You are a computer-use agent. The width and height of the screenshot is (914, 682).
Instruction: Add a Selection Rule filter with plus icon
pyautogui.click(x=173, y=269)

...

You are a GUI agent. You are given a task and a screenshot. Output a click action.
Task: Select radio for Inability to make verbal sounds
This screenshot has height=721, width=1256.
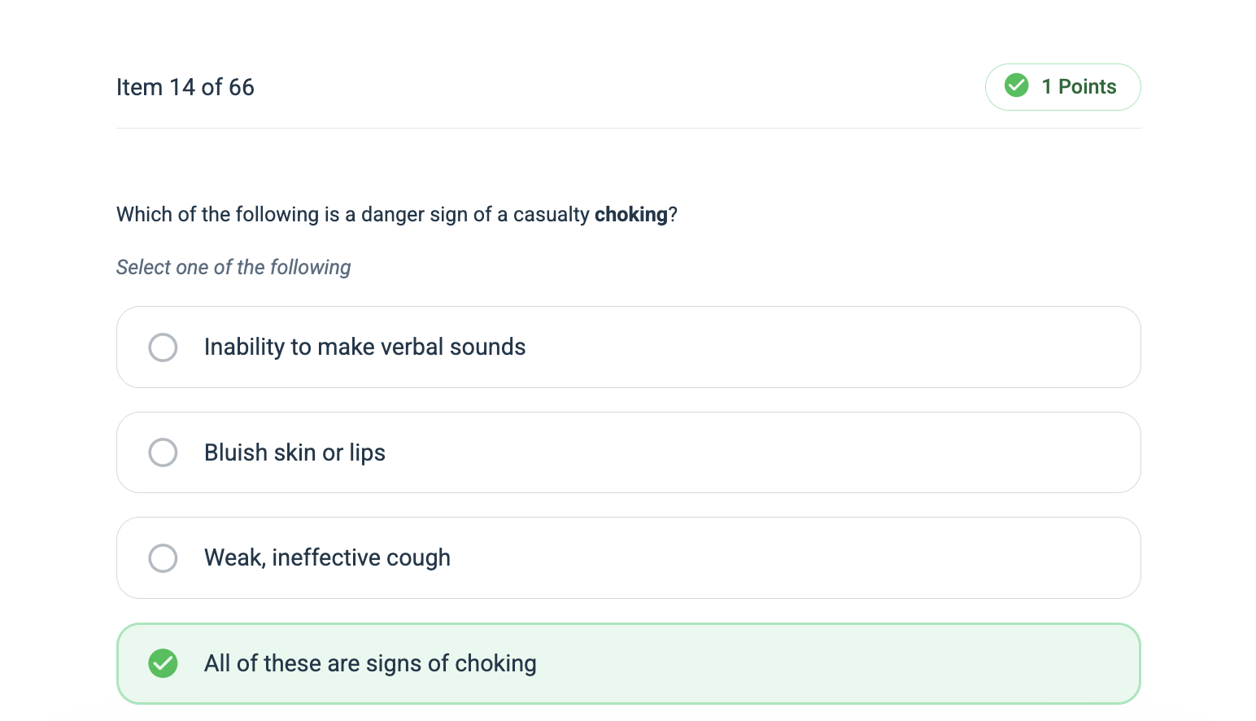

:: Work required ::
Go through the listing above, and whenever a line holds the word "width", copy it.

:: Solution ::
You are a computer-use agent. The width and height of the screenshot is (914, 682).
This screenshot has height=721, width=1256.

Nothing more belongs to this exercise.